* **RECORD SET**:

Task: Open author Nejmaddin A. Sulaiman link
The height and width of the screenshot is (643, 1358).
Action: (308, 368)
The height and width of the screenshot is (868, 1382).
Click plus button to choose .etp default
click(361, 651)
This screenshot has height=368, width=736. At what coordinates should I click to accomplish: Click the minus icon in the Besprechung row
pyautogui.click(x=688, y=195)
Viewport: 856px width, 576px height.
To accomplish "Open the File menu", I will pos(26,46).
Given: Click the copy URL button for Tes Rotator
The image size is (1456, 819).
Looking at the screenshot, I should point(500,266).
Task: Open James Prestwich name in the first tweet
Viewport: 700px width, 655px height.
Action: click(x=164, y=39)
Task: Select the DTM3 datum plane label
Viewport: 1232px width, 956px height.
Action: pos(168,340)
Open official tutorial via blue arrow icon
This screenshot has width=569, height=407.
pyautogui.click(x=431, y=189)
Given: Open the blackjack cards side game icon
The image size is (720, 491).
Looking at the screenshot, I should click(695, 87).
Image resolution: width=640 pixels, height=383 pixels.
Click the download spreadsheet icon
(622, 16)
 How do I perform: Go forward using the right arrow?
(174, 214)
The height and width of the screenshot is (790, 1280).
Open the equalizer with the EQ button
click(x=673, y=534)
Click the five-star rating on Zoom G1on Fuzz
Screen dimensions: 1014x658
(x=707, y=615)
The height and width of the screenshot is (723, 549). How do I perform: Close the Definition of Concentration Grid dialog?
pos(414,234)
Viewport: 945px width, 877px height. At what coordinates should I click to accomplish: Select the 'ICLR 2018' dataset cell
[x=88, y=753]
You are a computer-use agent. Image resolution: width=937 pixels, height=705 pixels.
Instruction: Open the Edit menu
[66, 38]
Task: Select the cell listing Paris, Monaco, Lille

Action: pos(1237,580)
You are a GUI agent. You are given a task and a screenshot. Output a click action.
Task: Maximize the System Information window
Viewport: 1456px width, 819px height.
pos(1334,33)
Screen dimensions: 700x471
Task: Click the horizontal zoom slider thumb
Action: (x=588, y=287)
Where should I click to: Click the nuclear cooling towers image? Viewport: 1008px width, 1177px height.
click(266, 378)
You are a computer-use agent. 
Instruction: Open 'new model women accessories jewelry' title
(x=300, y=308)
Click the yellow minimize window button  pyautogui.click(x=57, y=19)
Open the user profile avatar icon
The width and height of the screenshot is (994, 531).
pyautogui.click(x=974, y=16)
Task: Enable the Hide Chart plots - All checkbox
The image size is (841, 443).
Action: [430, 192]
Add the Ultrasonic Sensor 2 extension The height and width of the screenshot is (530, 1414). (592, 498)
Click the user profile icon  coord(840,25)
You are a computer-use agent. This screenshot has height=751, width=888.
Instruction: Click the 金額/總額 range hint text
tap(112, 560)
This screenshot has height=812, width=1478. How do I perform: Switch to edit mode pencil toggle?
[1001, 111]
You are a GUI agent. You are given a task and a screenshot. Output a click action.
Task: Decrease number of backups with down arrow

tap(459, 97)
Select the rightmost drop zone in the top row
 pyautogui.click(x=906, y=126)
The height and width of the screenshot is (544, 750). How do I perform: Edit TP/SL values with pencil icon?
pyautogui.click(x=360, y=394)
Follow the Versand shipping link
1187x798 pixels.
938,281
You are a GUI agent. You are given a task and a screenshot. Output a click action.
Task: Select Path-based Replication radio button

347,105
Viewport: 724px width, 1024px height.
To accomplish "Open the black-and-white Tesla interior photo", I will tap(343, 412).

* **EXERCISE DETAILS**: When a line of the data holds the string "computer", pick it out and copy it.

* **SOLUTION TO THE PROBLEM**:
You are a computer-use agent. Image resolution: width=937 pixels, height=705 pixels.
You are a computer-use agent. 
You are a computer-use agent. This screenshot has height=751, width=888.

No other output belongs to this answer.